* _EXERCISE INPUT_:

──────

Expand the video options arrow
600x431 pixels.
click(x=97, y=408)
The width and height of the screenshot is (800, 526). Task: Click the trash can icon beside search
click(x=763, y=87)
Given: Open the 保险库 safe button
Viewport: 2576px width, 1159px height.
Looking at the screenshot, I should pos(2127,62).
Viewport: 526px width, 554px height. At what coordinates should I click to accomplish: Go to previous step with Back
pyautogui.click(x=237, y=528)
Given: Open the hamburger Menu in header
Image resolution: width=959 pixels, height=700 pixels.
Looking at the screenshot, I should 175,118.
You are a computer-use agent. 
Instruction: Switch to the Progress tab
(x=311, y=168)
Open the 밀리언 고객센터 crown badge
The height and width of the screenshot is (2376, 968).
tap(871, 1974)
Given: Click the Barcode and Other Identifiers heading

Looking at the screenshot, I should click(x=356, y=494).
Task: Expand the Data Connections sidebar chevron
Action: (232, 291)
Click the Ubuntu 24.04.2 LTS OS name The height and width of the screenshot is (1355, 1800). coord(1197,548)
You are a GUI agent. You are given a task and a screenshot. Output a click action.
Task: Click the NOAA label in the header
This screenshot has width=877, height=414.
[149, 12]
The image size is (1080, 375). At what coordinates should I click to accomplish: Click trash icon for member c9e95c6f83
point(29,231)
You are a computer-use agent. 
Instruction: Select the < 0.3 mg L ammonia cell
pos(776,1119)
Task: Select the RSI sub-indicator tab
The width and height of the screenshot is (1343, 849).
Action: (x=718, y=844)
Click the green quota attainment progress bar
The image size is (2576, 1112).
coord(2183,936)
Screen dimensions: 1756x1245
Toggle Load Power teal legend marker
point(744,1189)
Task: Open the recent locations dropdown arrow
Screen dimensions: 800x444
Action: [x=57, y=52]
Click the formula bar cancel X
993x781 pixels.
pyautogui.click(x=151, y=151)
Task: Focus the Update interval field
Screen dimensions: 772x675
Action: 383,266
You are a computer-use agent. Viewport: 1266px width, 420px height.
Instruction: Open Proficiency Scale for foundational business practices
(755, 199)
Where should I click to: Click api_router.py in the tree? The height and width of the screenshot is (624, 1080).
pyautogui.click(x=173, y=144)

──────

* _WHAT YOU ARE ASKED TO DO_: If a line above contains the word "header", list it.

* _EXERCISE OUTPUT_:
Given: Open the hamburger Menu in header
Task: Click the NOAA label in the header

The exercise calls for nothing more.